È comprensibile che il nome della DO Toro (DO sarebbe la nostra corrispettiva DOC) non dica molto agli italiani. Questa denominazione fa capo alla città medievale di Toro, nella regione Castilla y León, vicina al confine portoghese lungo il corso del fiume Duero, e conta 5000 ha di vigneto.
In questa zona la viticoltura è da sempre presente e, sebbene in passato godesse di una certa fama per i suoi vini (basti pensare che la cattedrale di Santiago de Compostela possedeva vigneti in questa zona), ha subito un irrimediabile crollo nel corso degli anni. I vini di Toro, prima degli anni Novanta, erano decisamente rustici, aggressivi e per lo più mediocri. Il motivo era lo spiccato ritardo, che ha caratterizzato molte zone vitivinicole spagnole, al di fuori delle zone più blasonate, in fatto di ammodernamento nella lavorazione dell’uva in cantina. Toro, però, contava un altro motivo per la particolare rusticità dei propri vini. La zona vitivinicola di Toro è particolarmente arida, si parla di precipitazioni annue intorno ai 350 mm, un clima quasi desertico. Condizione questa che richiede estrema attenzione per lo stato del vigneto.
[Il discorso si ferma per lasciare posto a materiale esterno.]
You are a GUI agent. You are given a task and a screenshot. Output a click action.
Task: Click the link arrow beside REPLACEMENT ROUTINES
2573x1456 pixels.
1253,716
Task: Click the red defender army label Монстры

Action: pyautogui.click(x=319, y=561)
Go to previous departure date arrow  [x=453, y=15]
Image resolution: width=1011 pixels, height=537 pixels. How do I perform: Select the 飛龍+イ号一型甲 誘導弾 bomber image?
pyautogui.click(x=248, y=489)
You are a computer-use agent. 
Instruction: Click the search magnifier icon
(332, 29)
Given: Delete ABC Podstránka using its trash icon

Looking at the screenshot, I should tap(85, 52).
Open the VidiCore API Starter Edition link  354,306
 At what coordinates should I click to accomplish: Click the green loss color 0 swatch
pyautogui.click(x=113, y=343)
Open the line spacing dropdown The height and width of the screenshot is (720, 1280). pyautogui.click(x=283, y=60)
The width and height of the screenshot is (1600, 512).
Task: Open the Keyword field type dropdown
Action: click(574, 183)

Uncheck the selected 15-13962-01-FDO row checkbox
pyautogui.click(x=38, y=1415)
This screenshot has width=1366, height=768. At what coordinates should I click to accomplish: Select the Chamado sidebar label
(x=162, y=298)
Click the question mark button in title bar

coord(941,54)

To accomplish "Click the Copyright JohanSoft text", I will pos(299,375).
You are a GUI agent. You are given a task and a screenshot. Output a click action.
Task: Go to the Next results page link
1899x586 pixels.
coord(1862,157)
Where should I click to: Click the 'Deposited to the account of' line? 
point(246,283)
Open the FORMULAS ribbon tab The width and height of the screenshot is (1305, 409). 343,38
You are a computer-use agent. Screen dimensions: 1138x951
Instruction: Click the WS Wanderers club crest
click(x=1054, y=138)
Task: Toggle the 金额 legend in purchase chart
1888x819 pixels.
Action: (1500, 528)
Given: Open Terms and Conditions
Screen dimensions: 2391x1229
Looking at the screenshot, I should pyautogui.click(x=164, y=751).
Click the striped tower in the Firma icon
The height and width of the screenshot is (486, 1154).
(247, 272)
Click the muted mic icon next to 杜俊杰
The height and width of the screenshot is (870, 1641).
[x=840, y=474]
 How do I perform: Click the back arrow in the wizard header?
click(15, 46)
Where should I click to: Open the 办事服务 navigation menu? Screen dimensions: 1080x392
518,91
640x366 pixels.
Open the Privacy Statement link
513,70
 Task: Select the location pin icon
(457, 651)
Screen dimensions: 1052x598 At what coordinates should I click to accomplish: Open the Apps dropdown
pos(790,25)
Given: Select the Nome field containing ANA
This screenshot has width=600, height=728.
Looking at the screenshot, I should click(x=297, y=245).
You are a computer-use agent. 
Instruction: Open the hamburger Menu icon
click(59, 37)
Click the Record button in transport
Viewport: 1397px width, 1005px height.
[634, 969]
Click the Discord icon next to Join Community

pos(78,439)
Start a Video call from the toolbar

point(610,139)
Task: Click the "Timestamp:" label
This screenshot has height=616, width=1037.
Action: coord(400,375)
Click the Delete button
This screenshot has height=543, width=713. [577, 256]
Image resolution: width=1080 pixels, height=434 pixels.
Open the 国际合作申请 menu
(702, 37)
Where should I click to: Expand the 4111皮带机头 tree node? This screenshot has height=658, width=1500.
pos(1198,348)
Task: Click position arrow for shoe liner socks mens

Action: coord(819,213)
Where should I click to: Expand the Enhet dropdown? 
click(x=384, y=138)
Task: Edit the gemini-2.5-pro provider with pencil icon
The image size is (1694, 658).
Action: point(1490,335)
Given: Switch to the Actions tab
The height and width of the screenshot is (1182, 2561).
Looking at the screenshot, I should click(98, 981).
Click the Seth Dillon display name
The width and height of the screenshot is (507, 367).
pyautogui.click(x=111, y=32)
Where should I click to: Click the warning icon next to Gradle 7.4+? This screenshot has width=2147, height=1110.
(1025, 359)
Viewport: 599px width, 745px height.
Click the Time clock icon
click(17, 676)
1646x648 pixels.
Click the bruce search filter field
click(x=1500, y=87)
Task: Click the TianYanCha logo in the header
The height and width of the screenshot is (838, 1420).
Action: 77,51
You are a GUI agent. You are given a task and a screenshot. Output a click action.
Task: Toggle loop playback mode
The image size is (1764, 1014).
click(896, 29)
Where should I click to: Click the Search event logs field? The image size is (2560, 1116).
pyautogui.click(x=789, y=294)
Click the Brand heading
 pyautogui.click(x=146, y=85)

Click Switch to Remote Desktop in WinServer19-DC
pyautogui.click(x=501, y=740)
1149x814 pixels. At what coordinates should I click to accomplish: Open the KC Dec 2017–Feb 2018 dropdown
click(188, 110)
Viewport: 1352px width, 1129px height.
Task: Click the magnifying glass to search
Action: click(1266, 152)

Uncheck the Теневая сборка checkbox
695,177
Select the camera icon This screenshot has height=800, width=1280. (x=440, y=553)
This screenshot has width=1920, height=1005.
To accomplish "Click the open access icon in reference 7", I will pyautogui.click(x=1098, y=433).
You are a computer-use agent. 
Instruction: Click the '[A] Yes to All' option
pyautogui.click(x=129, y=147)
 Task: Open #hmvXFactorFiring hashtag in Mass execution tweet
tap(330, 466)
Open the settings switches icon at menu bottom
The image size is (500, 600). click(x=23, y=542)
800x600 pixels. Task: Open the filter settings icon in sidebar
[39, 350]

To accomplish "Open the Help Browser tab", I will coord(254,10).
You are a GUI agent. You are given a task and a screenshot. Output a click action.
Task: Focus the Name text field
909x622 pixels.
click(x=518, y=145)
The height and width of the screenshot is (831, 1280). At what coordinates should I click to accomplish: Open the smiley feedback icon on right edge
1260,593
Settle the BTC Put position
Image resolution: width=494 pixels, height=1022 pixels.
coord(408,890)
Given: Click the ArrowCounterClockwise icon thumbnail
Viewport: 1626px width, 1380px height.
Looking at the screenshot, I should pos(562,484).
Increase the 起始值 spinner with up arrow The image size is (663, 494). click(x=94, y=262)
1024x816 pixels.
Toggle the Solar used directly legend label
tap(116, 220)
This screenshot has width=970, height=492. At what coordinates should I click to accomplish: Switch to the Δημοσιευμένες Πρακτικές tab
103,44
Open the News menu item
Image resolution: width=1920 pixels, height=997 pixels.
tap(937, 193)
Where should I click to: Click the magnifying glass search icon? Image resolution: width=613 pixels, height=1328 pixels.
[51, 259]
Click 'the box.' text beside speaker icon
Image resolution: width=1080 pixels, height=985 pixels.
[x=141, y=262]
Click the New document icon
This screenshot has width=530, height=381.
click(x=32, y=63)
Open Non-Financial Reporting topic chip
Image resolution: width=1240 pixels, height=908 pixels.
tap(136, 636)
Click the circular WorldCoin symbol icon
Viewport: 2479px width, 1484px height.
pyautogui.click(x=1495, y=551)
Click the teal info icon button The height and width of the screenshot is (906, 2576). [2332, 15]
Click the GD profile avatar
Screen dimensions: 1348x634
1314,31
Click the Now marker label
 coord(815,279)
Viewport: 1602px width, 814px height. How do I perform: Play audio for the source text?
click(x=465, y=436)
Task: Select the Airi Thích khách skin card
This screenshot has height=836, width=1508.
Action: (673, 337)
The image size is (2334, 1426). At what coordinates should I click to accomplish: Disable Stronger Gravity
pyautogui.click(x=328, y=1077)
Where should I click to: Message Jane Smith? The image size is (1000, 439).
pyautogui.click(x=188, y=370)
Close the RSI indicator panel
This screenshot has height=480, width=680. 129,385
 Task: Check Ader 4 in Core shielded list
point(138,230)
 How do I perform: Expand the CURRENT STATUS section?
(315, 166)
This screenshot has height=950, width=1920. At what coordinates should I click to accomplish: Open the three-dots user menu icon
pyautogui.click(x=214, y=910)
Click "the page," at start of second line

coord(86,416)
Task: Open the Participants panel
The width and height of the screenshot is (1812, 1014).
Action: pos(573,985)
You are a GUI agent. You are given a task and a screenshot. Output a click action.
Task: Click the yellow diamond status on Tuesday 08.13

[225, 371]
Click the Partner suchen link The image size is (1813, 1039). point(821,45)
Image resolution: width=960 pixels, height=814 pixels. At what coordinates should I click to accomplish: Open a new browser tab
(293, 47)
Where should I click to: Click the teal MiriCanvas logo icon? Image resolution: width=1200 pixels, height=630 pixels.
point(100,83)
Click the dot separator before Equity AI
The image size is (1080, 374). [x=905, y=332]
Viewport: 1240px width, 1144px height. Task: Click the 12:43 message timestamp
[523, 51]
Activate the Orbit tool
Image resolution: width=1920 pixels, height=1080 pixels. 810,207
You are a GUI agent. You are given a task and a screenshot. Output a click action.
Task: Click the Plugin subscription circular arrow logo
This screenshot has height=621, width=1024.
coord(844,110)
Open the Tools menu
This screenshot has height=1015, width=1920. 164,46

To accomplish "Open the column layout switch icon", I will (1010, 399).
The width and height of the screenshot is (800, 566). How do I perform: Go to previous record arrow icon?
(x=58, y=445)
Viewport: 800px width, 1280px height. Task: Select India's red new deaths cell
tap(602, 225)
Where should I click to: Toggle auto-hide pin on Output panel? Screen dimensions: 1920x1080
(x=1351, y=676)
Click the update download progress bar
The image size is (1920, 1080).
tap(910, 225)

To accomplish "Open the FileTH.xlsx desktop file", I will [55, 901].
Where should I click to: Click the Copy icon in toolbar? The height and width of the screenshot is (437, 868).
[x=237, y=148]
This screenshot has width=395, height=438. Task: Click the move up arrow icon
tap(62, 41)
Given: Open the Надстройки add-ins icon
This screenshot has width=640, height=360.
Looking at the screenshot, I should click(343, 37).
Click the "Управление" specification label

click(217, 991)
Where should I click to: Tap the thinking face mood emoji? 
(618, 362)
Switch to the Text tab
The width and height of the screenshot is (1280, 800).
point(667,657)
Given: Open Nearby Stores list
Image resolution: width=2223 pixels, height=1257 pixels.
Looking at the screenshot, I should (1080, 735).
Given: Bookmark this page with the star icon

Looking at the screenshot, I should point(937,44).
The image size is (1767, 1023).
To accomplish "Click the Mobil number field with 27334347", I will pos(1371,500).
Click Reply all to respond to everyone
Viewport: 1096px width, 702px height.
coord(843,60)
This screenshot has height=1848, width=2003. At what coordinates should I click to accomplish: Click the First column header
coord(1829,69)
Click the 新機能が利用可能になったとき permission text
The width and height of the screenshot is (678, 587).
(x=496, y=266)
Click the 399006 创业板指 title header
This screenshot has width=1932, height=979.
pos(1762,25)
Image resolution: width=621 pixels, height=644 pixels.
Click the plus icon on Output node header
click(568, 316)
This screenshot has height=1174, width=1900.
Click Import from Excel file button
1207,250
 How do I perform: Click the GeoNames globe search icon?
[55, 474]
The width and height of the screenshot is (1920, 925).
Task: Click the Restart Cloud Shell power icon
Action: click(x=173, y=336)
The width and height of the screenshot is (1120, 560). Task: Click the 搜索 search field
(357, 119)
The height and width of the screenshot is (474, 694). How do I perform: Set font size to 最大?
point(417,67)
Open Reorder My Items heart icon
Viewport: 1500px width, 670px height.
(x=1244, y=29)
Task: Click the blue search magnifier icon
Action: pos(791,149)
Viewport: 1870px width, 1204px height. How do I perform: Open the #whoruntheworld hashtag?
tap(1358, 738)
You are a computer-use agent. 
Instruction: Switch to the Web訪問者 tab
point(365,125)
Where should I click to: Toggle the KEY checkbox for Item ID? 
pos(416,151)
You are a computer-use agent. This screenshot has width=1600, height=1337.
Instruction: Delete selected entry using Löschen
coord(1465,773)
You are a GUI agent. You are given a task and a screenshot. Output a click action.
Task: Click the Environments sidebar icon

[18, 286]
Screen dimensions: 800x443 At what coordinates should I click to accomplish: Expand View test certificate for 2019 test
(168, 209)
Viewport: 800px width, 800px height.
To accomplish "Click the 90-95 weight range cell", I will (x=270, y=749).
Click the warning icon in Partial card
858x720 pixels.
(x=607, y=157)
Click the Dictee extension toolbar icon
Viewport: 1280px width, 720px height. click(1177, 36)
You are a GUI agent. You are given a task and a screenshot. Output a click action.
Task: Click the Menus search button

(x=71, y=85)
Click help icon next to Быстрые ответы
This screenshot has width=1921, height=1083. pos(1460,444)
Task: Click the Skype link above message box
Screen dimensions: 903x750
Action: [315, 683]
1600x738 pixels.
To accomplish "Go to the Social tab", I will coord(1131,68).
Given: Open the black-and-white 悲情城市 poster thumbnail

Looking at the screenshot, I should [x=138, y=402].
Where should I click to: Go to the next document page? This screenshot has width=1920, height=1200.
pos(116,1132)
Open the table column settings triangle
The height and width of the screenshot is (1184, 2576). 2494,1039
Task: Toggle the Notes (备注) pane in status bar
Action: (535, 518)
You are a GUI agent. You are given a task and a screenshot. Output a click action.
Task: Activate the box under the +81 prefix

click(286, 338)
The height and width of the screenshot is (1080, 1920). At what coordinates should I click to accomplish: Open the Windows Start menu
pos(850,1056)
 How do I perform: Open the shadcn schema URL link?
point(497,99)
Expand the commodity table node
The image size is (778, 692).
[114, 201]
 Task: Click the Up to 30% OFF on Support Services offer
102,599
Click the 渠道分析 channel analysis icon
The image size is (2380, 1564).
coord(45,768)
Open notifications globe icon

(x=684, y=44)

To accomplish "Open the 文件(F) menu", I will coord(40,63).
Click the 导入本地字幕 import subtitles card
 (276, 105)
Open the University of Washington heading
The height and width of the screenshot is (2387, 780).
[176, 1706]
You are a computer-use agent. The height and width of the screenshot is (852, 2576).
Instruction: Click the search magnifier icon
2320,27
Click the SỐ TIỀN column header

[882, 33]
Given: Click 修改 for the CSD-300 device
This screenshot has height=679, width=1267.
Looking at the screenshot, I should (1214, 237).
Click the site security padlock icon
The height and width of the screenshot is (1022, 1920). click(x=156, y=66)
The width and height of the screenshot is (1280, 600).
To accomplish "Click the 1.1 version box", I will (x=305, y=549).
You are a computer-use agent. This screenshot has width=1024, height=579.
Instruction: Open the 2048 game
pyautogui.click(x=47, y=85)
Negli anni Ottanta alcuni produttori provenienti da altre zone vinicole spagnole si accorsero che, nonostante la ruvidezza di questi vini, essi possedevano una certa stoffa. Si assistette così negli anni Ottanta a un discreto interesse per la zona da parte di alcune cantine della Rioja e della Ribera del Duero. Che la zona diventasse sempre di maggior interesse lo si capirà quando Vega Sicilia, una delle aziende più importanti della Spagna, se non la più importante, deciderà di dare avvio alla costruzione di una “bodega”, ossia cantina, nella zona di Toro, per produrre quella che sarà una delle etichette più blasonate di questa DO: il Pintia.
Per comprendere a pieno cosa abbia significato questo boom vitivinicolo della zona di Toro, basta tenere conto del numero di cantine presenti dal 1998 al 2006. Nel 1998 erano otto le cantine presenti e diverranno quaranta nel 2006.
Nonostante la scarsissima piovosità, al limite per la viticoltura, la zona è particolarmente adatta alla vite per l’alta latitudine, siamo sui 600-750 metri sul livello del mare, che garantisce grandi escursioni termiche tra il giorno e la notte, evitando così che i grappoli d’uva vengano arroventati dal caldo e dalla siccità. Queste escursioni termiche donano all’uva una spiccata nota fruttata all’olfattiva, che è uno dei caratteri certi dei vini di Toro. Allo spiccato sentore fruttato va aggiunta la grande struttura che caratterizza questi vini, con in più una certa componente acida e una buona presenza tannica dovuta per lo più alla tinta di Toro, l’uva più diffusa della DO.
La DO è stata assegnata nel 1997, abbastanza recentemente, e una produzione più variegata si è avuta verso il 2000. È difficile avere per un consumatore un ritratto vero e proprio del carattere dei vini di Toro. Questo perché la presenza di grandi aziende inserite nel mercato globale ( basti pensare ai fratelli Lurton che hanno fondato una joint venture con Michel Rolland, o a Gérard Depardieu) rende difficile imbattersi in vini di stampo tradizionale. I vini della maggior parte delle cantine, infatti, sono di stampo internazionale, quindi particolarmente barricati con al naso sensazioni vanigliate. L’inserimento, poi, di vitigni internazionali come il cabernet e il merlot certo non aiutano a delineare il carattere dei vini di Toro. È, molto difficile, ma comunque possibile, reperire alcune bottiglie di produttori più tradizionali, che possono aiutare a capire le buone potenzialità, ma anche i limiti, di questa zona vitivinicola.